_EXERCISE_
Please output exactly the lines from the one that holds "Task: Click the" through the final line of the data, and nothing else; leave out any pictures.
======== EXTRACTED MATERIAL ========
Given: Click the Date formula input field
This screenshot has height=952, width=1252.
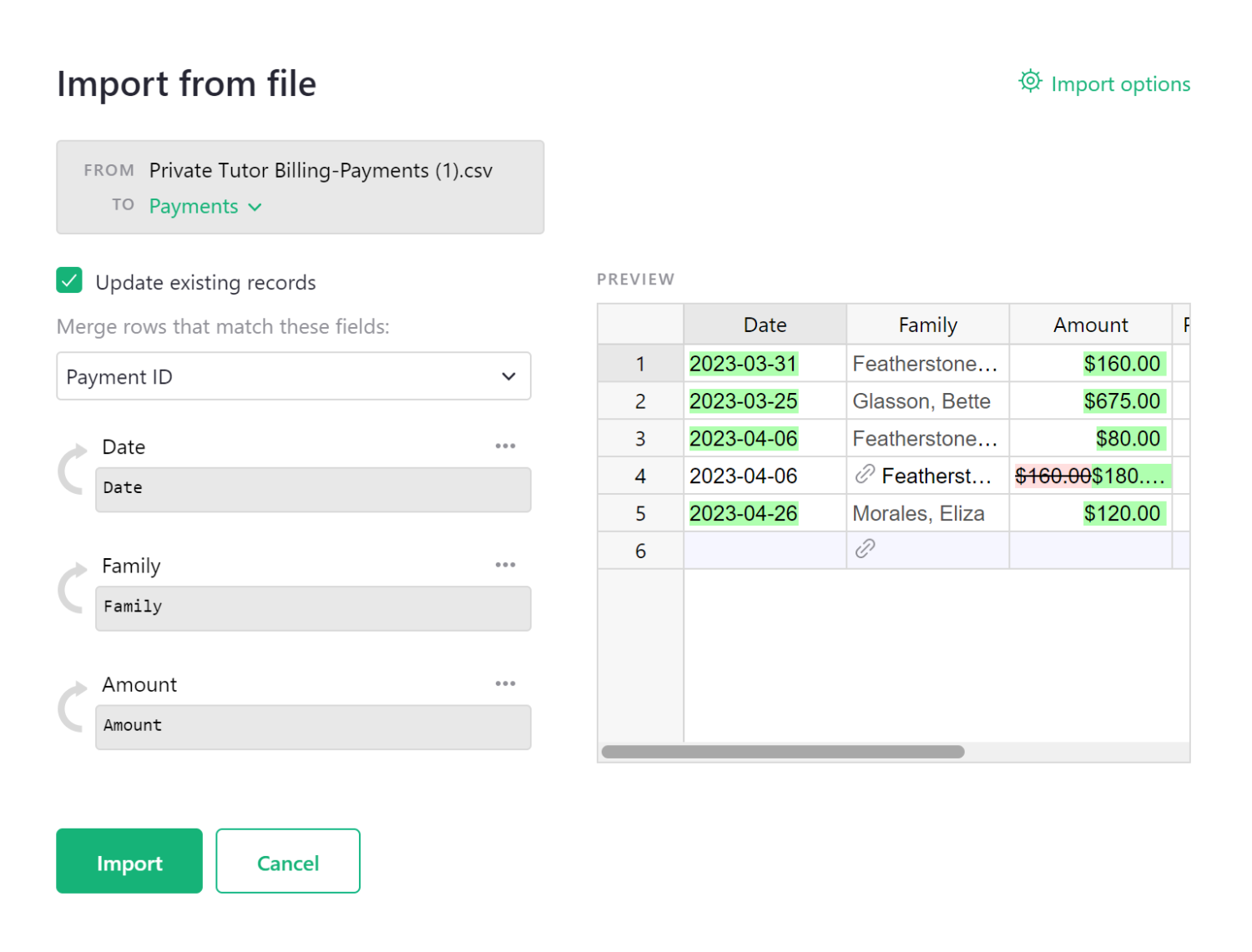Looking at the screenshot, I should pyautogui.click(x=313, y=489).
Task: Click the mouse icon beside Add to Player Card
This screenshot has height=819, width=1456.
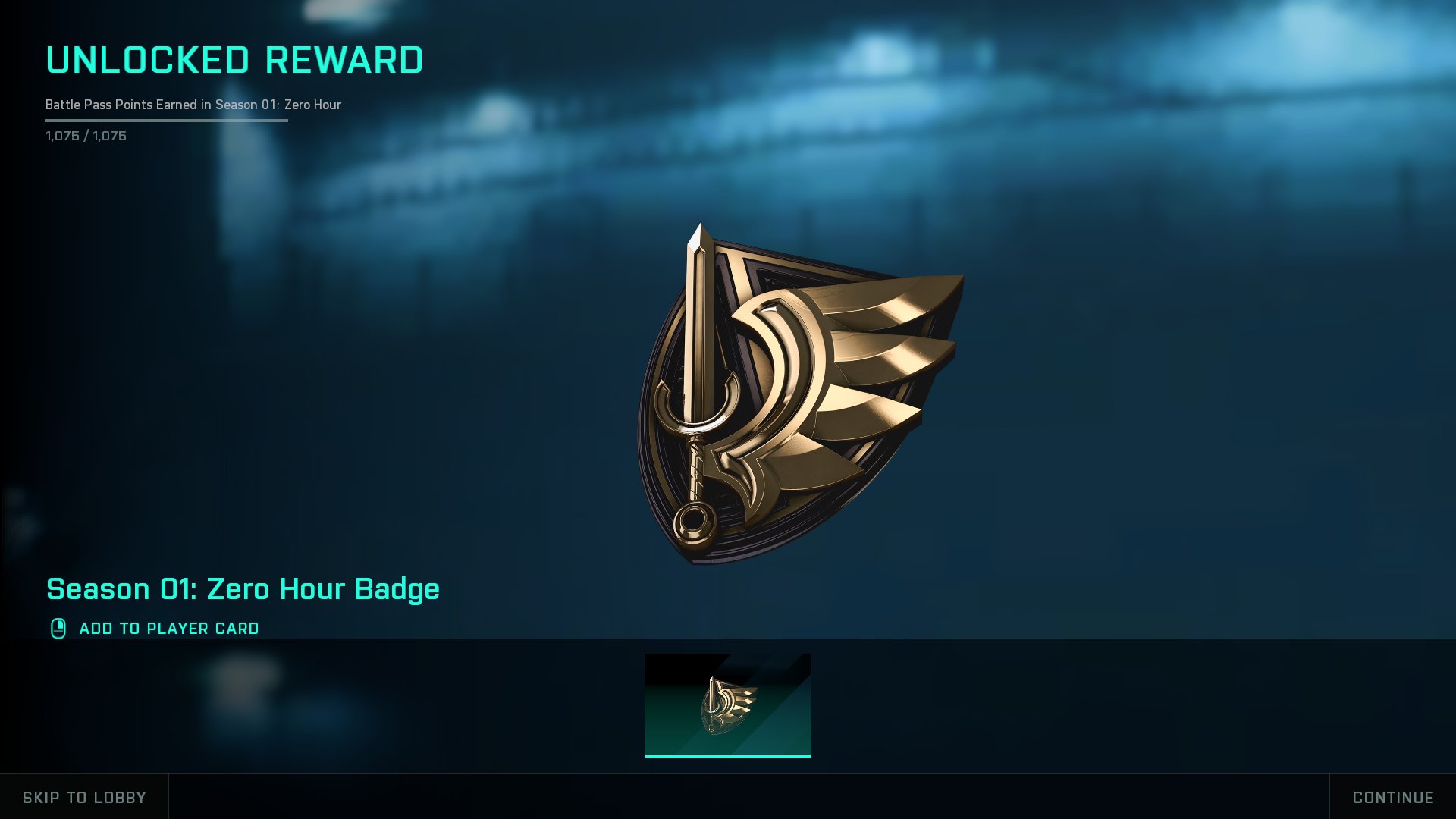Action: tap(58, 629)
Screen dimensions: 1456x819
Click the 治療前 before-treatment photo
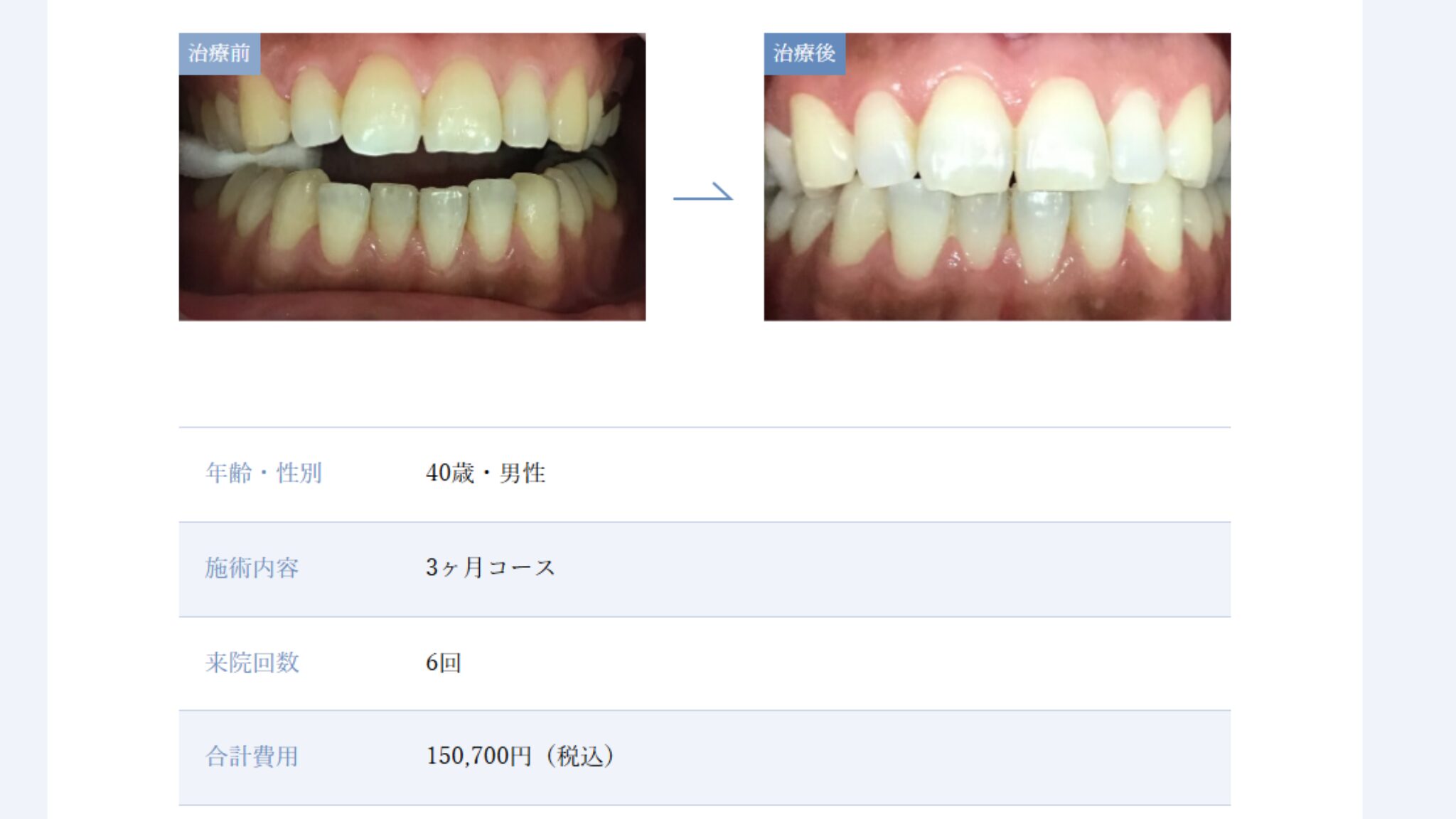click(x=412, y=177)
========
_EXERCISE RESPONSE_
Task: Click the mouse icon beside Add to Player Card
This screenshot has height=819, width=1456.
Action: tap(58, 629)
Screen dimensions: 1456x819
Click the 治療前 before-treatment photo
click(x=412, y=177)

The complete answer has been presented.